───── PROVIDED ENTRIES ─────

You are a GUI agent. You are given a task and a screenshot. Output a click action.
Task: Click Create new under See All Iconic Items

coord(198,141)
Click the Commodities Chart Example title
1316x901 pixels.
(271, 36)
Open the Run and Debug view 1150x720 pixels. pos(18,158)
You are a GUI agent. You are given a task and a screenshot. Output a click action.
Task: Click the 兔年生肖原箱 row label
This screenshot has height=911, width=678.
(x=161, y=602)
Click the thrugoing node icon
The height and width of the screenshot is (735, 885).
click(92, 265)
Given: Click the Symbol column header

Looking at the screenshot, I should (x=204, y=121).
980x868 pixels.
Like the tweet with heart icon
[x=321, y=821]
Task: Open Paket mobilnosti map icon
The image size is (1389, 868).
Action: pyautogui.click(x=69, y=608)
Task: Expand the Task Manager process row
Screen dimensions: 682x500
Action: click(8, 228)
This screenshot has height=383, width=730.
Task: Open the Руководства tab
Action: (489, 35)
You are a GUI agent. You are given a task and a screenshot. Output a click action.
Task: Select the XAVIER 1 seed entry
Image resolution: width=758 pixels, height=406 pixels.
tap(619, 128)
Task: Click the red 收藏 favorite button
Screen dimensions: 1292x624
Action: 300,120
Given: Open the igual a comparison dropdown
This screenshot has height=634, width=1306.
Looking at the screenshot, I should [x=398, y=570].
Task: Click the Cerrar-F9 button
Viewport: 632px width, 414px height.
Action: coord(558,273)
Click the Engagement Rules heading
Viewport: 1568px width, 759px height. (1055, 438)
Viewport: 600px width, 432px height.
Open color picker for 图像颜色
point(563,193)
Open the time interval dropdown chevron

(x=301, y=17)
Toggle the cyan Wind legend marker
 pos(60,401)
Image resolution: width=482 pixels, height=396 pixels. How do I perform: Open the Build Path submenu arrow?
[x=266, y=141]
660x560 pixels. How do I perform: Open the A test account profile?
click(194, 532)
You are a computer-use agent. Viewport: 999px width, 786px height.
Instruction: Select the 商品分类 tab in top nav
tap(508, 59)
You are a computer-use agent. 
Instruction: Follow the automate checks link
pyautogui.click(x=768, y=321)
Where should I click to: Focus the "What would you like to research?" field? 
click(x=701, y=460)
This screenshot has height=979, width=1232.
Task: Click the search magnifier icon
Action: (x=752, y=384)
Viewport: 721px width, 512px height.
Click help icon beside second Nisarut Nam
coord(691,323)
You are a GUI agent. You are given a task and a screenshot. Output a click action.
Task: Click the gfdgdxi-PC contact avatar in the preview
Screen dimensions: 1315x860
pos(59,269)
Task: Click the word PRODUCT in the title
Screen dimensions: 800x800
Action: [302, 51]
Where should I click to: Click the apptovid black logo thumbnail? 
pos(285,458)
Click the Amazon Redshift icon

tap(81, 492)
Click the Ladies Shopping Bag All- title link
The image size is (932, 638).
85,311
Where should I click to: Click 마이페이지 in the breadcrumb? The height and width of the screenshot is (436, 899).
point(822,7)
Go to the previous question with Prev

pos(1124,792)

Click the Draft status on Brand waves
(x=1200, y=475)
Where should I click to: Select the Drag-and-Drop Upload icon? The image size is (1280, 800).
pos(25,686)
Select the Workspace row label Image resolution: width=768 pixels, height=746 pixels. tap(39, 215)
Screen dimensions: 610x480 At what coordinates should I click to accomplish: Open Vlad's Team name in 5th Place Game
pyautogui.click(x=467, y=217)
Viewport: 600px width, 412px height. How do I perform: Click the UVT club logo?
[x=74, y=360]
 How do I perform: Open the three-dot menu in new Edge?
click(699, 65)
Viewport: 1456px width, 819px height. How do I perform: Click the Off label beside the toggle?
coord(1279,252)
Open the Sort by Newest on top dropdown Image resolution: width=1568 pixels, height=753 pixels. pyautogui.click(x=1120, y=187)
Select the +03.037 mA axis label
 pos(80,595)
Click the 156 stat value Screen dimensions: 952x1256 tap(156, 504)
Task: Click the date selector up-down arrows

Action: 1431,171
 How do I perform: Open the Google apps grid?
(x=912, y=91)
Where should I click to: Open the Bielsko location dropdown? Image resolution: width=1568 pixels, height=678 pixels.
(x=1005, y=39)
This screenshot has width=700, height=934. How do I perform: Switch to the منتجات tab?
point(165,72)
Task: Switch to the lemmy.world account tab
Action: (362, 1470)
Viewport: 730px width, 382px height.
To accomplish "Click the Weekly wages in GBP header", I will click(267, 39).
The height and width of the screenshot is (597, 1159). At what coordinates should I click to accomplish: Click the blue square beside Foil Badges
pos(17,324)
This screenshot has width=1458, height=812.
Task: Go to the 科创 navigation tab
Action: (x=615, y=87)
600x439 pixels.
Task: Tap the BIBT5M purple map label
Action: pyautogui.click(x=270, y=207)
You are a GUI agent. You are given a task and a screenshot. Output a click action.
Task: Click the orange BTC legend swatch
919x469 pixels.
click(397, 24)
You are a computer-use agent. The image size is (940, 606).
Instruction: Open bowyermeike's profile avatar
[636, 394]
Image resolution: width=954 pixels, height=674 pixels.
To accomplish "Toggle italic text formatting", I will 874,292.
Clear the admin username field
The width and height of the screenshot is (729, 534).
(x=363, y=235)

─────

◆ PROBLEM: Only a number is wanted here: the count of lines above that hold the word "will".

◆ ANSWER AREA: 2